Ocean iron fertilization: time to lift the research taboo

Today, most countries have accepted a 2 degrees Celsius temperature increase above preindustrial levels as the maximum tolerable limit for global warming. An exceedance probability of below 20 percent for this limit implies an emission budget of less than 250 GtC from 2000 until 2049, however, extrapolating from current global CO2 emissions, this budget will only last until 2024. This sobering math should wake us up to the reality that all options, including climate engineering, need to be considered to address climate change. Climate engineering options can be classified broadly into two categories: solar radiation management and carbon dioxide removal measures. Solar radiation management schemes seek to decrease the incoming solar radiation or to increase the reflection of incoming solar radiation. These approaches can generate fast climate responses, but do not immediately address the cause of the problem. Carbon dioxide removal measures seek to decrease atmospheric carbon concentrations by enhancing or substituting natural carbon sinks.
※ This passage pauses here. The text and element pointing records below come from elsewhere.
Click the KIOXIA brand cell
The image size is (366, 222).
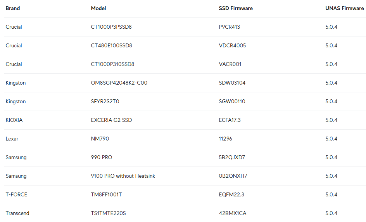click(x=14, y=120)

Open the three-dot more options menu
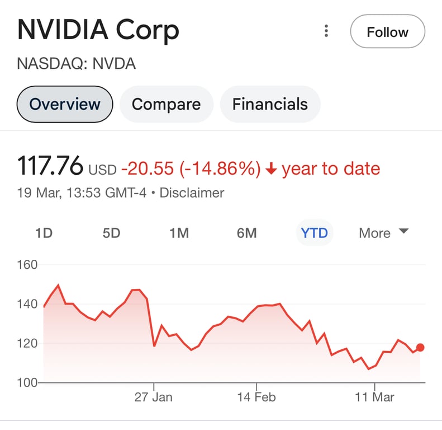click(326, 31)
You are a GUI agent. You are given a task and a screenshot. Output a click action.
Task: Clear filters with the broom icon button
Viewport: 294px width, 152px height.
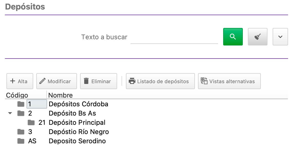[258, 37]
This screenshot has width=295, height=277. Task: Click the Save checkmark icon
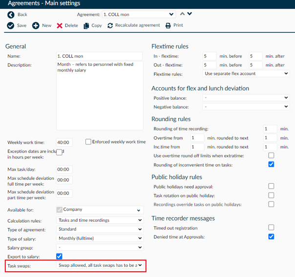11,25
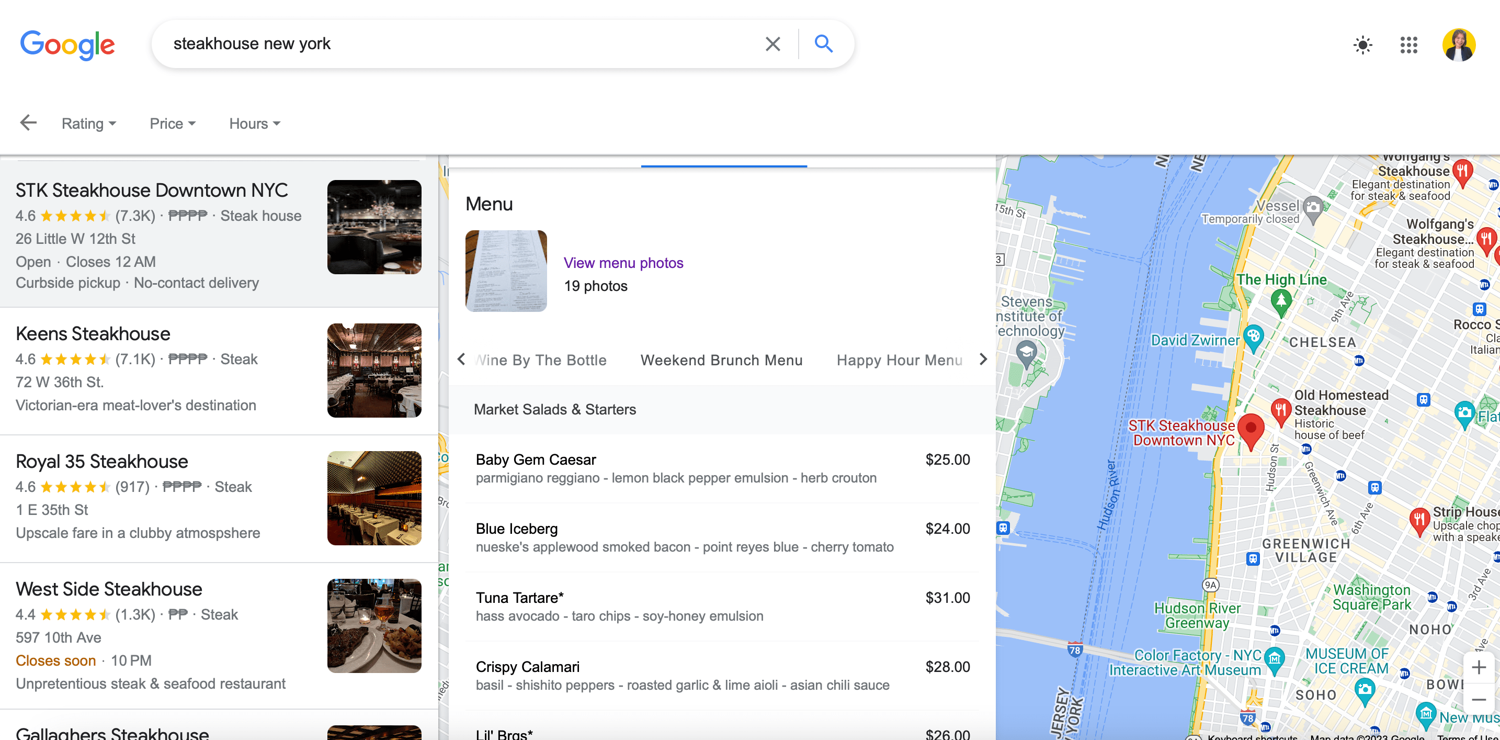The height and width of the screenshot is (740, 1500).
Task: Toggle dark mode with the brightness icon
Action: pos(1364,45)
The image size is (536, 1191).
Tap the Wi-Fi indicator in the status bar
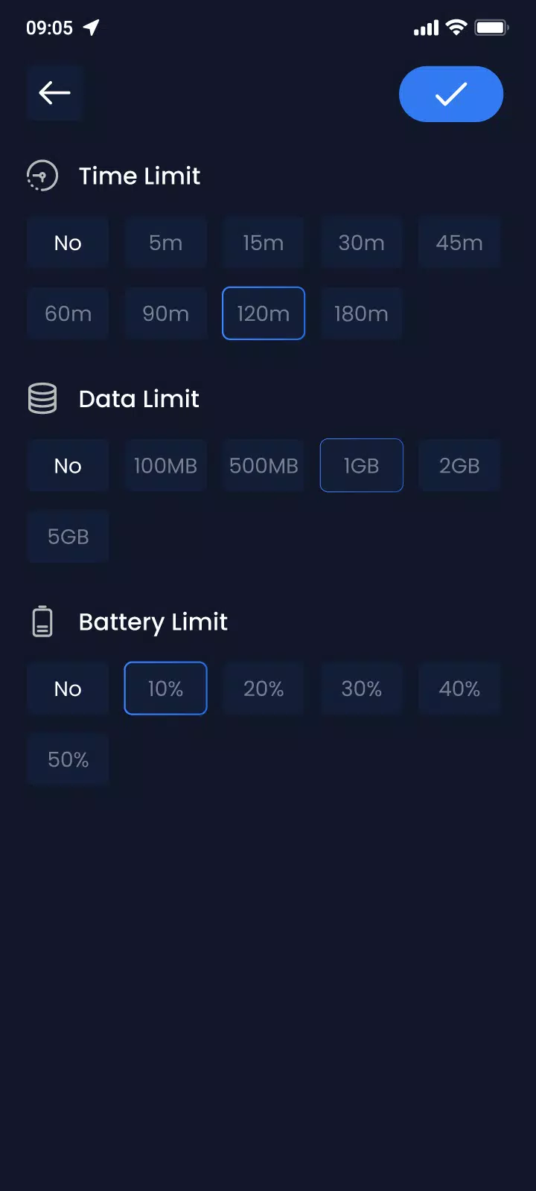tap(456, 28)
The terrestrial carbon sink can be enhanced by means of forestation; the oceanic sink may, in some regions, be enhanced by means of fertilization, for example by artificially enhanced upwelling of macronutrients or by purposeful addition of the micronutrient iron; the mineral carbon sink can be enhanced by means of chemically accelerated weathering. Some analysts have expressed doubts about the potential of mitigating climate change by sink enhancement, because of concerns about whether carbon can be stored permanently. Nevertheless, terrestrial vegetation sinks have entered the Kyoto Protocol (KP) as offsets for anthropogenic greenhouse gas emissions, but ocean sinks have not.